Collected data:
§ §

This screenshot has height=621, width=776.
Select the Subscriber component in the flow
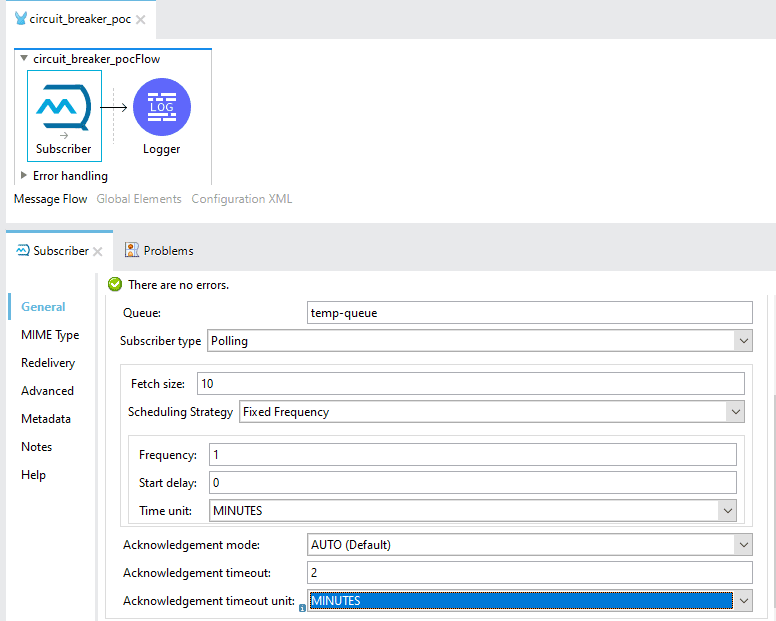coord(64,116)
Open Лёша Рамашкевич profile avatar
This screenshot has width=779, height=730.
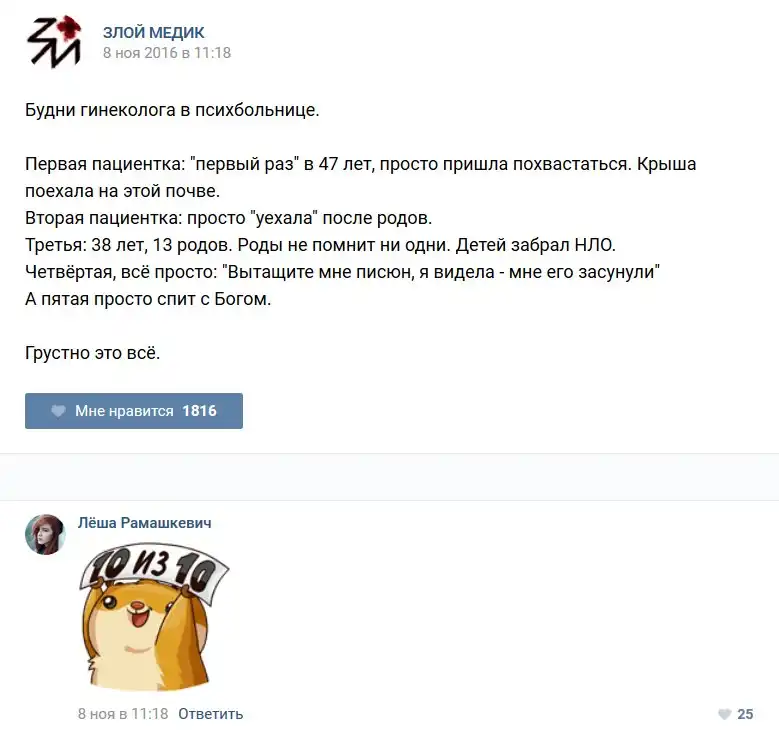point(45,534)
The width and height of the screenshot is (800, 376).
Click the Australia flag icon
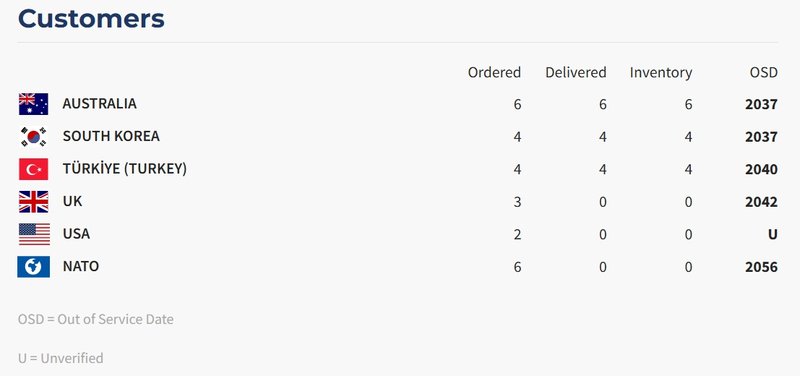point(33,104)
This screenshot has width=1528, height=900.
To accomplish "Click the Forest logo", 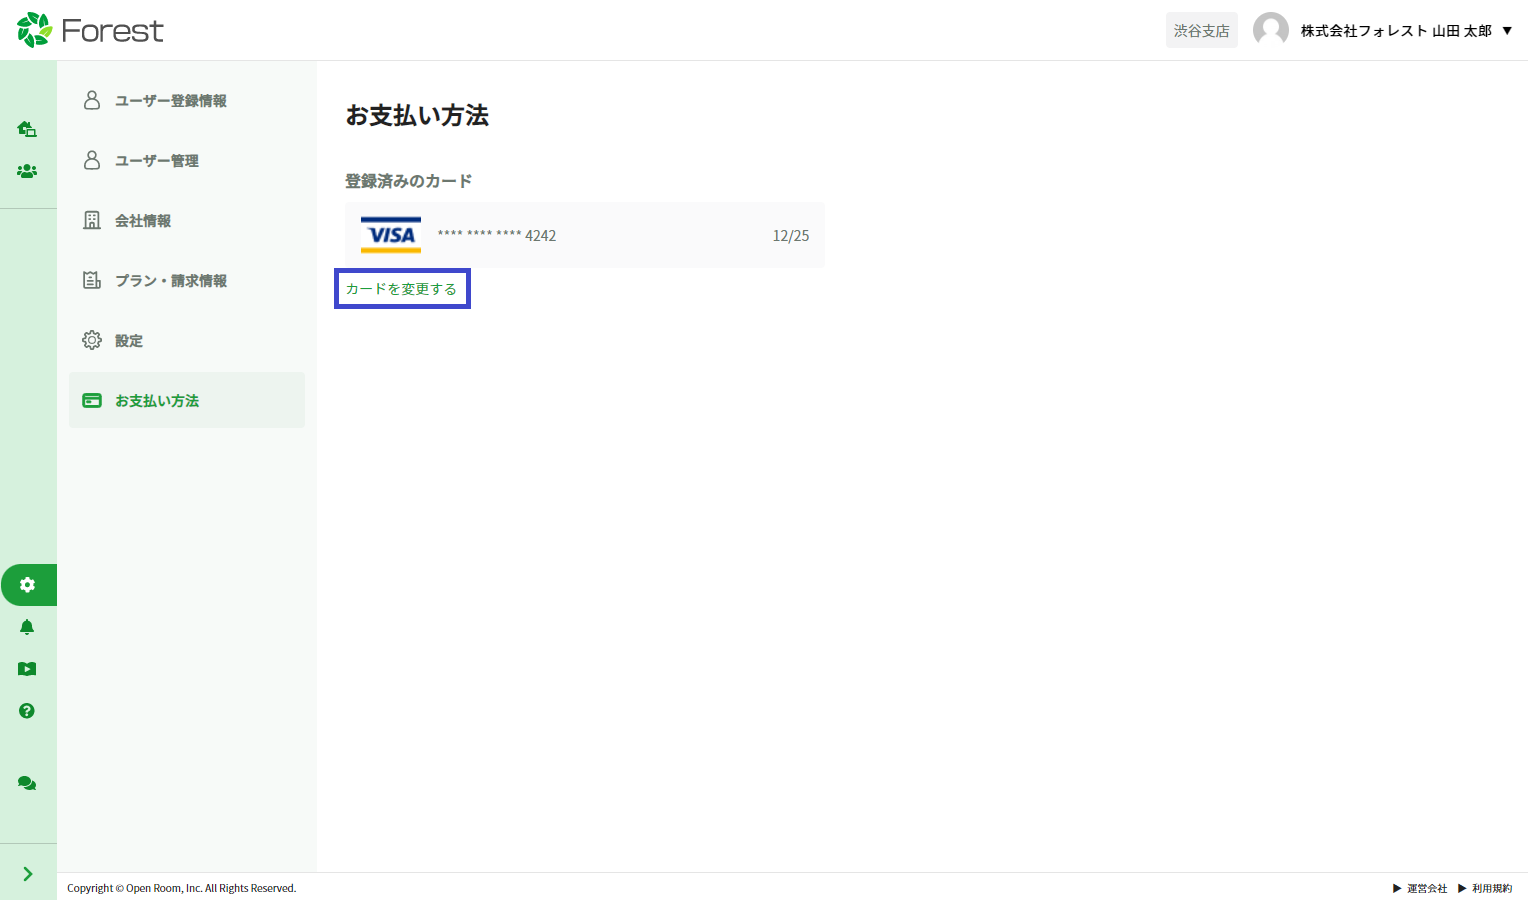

§ §

Leave the pictures aside and give every entry above again word for word.

This screenshot has height=621, width=776.
Select the Subscriber component in the flow
coord(64,116)
Open Лёша Рамашкевич profile avatar
This screenshot has width=779, height=730.
point(45,534)
The width and height of the screenshot is (800, 376).
Click the Australia flag icon
point(33,104)
This screenshot has width=1528, height=900.
To accomplish "Click the Forest logo", 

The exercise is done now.